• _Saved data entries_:
::::

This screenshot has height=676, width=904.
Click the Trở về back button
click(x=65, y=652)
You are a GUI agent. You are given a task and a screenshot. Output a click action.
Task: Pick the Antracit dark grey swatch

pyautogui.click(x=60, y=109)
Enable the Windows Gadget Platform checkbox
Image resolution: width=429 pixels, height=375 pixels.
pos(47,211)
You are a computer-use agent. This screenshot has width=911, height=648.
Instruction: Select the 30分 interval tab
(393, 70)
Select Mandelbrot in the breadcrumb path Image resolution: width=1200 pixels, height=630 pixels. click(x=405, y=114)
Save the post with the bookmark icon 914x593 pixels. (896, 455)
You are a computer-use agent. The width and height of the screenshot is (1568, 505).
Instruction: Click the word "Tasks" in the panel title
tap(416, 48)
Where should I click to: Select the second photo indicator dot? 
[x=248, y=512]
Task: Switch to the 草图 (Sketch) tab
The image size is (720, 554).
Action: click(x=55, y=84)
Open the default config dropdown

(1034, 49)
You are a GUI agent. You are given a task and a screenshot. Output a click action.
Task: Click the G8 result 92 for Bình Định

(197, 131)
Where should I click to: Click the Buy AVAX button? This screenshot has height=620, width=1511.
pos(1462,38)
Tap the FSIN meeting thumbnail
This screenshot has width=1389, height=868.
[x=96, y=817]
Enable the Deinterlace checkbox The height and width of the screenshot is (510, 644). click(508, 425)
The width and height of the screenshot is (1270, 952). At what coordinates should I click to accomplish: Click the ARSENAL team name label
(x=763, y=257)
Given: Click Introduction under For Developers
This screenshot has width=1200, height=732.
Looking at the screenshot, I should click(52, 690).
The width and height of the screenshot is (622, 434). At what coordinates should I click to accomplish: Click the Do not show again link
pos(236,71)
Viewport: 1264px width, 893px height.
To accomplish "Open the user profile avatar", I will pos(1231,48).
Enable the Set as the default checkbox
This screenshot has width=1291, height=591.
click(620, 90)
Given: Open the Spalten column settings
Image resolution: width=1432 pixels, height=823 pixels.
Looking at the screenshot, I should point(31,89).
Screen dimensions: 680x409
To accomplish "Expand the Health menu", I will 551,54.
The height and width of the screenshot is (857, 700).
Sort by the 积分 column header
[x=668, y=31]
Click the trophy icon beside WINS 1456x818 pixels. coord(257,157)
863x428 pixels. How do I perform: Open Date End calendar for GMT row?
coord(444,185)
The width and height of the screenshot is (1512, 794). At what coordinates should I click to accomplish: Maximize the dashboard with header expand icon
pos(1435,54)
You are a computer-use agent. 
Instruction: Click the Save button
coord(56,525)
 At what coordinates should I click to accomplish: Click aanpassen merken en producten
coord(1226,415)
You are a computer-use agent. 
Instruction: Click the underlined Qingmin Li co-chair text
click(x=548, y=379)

::::

• _TASK TO CARRY OUT_: Pick out every line of the material above that contains the string "This". Uppercase and lowercase must match.

• _THE OUTPUT_:
This screenshot has height=676, width=904.
You are a computer-use agent. This screenshot has width=911, height=648.
Where should I click to: Click the Buy AVAX button? This screenshot has height=620, width=1511.
This screenshot has width=1389, height=868.
This screenshot has width=1200, height=732.
This screenshot has width=1291, height=591.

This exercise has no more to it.